A3 砂漠のような東京で (いしだあゆみ)

A4 三人家族 (あおい輝彦)

A5 恋仁義 (藤圭子)

B1 おふくろさん (森進一)

B2 棄てるものがあるうちはいい (北原ミレイ)

B3 愛のおもいで (安部律子)

B4 愛情物語 (ヒデとロザンナ)

B5 おんな町 (美川憲一)

 

演奏: 松浦ヤスノブ (テナー・サックス)/テイチク・ニューサウンズ・オーケストラ

編曲: 北野ひろし

定価: 1,000円

 

満を持して黄金時代1971年のヒット曲集が到来。テイチクの10曲収録、1000円というある意味では美味しいシリーズ「BEST & BEST」の1枚。ジャケットは共通デザインのものに高紙質スリックを貼り付けたのみという便利な作りの一方、曲数が少ないので片面の演奏時間が15分前後と、音質的心配は無用。難点と言えば、雰囲気作りとして非実用的なことくらいである。当時のシングル盤2.5枚分の価格でこの内容なら、気軽に買いでしょう。

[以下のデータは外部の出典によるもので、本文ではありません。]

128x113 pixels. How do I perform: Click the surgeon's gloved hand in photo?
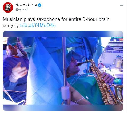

さて、ギター界に木村好夫がいれば、テナー・サックス界にはこの人という位、各社に大量の録音を残している松浦ヤスノブ。最新ヒット曲をスピーディに届けるというシリーズの目的には、まさにうってつけのプレイヤーである。また逢う日までを除くと、主に71年5月発売の新曲をフィーチャーしており、程よいタイムリー感で市場に届けられたと言える。他の曲が発売に漕ぎ着けた頃、チャートのトップに君臨した「また逢う日まで」のノリの軽さには多少違和感もあるが、それはしょうがないかなと。ベースがかなりがんばりを見せているが。

オリジナルの笛に代わって妙なワウギターがイントロを奏でる「砂漠のような東京で」。この曲で笛フェチが目覚めたようなものなので(汗)、歌無しヴァージョンの解析にも熱が入るのはしょうがない。間奏のストリングスだけ聴くと、山倉たかし編曲かと思えてしまう。北原ミレイのデビュー曲「ざんげの値打ちもない」のヒットがあまりにも予期せぬパターンだったため、続く「棄てるものがあるうちはいい」が相対的に歌無し歌謡化される頻度が高まったというのは、いかにもなストーリーであるが、今ではこちらの曲ほとんど語られないですよね…どの曲も程よい咆哮でムーディーにまとまっている。